Aujourd'hui, l'usine nordiste réalise 84 % de ses ventes en France, 10 % en Allemagne, 5 % aux Pays-Bas et 1 % en Hongrie. Elle produit 89 % de plaques destinées à être profilées en tôles minces, en majorité pour la fabrication de canettes. Les 11 % restant sortent sous forme de lingots qui partent dans des fonderies essentiellement pour la réalisation de pièces automobiles, comme les jantes et les entrées de culasse. Une répartition qui va évoluer, Aluminium Dunkerque ayant décidé de produire des alliages d'aluminium à plus haute technicité pour de nouveaux débouchés en Europe. C'est sur cela que pourrait reposer l'avenir du site à long terme. Et également sur sa capacité à réduire ses coûts de production, alors que le contrat de fourniture d'électricité négocié dans les années 1980 arrivera à son terme fin 2016. Un nouveau contrat prendra alors le relais, celui obtenu par le consortium Exeltium, qui réunit plusieurs entreprises grandes consommatrices d'électricité en France. « Mais il ne couvre, pour l'instant, que la moitié des besoins de notre usine », a indiqué Colin McGibbon. Or, ces besoins sont énormes. Avec une puissance installée de 450 MW, l'usine absorbe l'équivalent d'un demi-réacteur de centrale nucléaire. Elle utilise 2,3 térawatt-heure d'électricité par an, soit 0,6 % de la consommation française. D'où la nécessité pour le site d'améliorer son efficacité énergétique. Ça commence.

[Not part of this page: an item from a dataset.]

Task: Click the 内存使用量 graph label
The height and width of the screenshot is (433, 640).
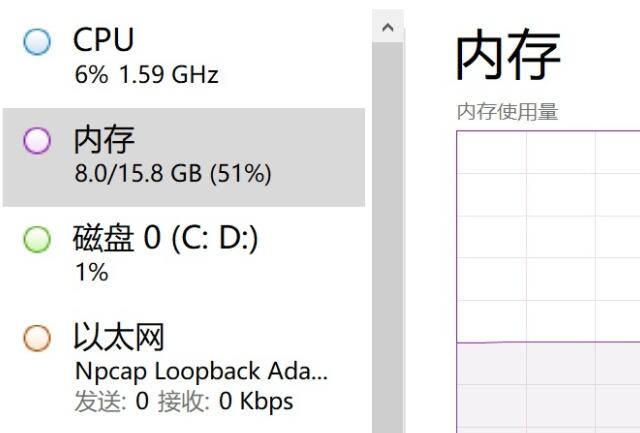Action: point(507,112)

En fonctionnement dans sa totalité depuis le 10 juin, le four à cuire actuel consomme déjà 15 % de gaz en moins et rejette 23 % de CO2 de moins. Il a été dimensionné pour accueillir des anodes de plus grande dimension afin d'accroître de plus de 20 000 tonnes la production annuelle d'aluminium. Mais encore faudra-t-il que la deuxième phase du projet LeADer+ se concrétise. Elle nécessite plus de 80 millions d'euros d'investissement supplémentaires. « Les fondations sont en place. J'ai confiance dans nos capacités à atteindre nos objectifs », a lancé Colin McGibbon aux centaines de personnes présentes à l'inauguration, avant de donner la parole à son directeur technique Bassirou Mohamadou qui a ajouté : « On est allé arracher ces premiers 80 millions d'euros. On réussira à obtenir les suivants. »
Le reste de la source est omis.